Matteo Renzi, pioniere dell’auto elettrica dai tempi in cui era sindaco di Firenze, da lui definita «il futuro» nel 2019, mentre si trovava a Riad per la Formula E, qualche settimana fa su Linkedin ha affermato che «bisogna avere il coraggio di dire che il Green Deal voluto dall’Europa è stato per l’auto un errore madornale». «L’ubriacatura per l’elettrico ha prodotto e continua a produrre notevoli danni al sistema industriale del vecchio continente», continuava. La sua soluzione? Concentrare ulteriormente il settore con una mega fusione tra Stellantis e Renault. Nell’interesse dei cittadini, naturalmente. Anche Enrico Letta, intervistato dal Corriere, si è detto preoccupato per l’automotive. Le scadenze, però, secondo lui non vanno cambiate: occorre un piano di finanziamento europeo.

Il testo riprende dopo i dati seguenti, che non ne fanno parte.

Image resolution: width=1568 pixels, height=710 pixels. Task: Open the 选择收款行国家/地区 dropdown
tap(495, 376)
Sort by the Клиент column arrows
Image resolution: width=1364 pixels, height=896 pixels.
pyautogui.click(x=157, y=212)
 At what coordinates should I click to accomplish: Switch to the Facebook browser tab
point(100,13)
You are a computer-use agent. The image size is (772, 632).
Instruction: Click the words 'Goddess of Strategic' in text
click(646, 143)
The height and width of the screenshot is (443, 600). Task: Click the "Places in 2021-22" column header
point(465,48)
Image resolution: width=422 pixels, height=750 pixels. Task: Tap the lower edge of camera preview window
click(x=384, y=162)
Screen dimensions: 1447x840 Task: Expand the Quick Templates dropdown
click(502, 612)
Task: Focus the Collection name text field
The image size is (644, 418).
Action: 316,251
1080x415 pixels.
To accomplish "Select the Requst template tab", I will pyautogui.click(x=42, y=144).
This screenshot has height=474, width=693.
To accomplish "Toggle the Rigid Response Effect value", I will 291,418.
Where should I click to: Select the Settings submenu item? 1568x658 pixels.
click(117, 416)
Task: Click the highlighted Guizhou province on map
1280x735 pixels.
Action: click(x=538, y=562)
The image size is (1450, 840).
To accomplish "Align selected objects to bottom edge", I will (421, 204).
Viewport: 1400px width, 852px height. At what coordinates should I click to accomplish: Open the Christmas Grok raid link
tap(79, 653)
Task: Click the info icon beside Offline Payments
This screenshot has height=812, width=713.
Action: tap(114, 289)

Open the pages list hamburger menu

Perfino i più duri e puri dell’auto elettrica, come il segretario generale della Cgil Piemonte, Giorgio Airaudo, sono costretti a piccole variazioni nel loro modo di comunicare. In un’intervista al Corriere del giugno 2022, questi pareva addirittura più realista del re: «Sì e subito alla svolta elettrica», dichiarava, «non capisco perché tanti imprenditori della fornitura dicano di no. Lo stop ai motori nel 2035 andrebbe anticipato». In nome del pianeta, lo stesso diceva anche «sì alla cassa integrazione al posto del lavoro che oggi sappiamo che non durerà: la normativa Ue prevede sostegni per le aziende che dovranno convertirsi all’elettrico». Lo scorso dicembre, invece, i toni di Airaudo - sempre al Corriere - sono più prudenti: «se continueremo a concentrarci solo (il corsivo è aggiunto, ndr) sul motore termico faremo la fine di chi produceva televisioni con il tubo catodico». Vedremo, nei prossimi mesi, se e come cambierà ancora la linea.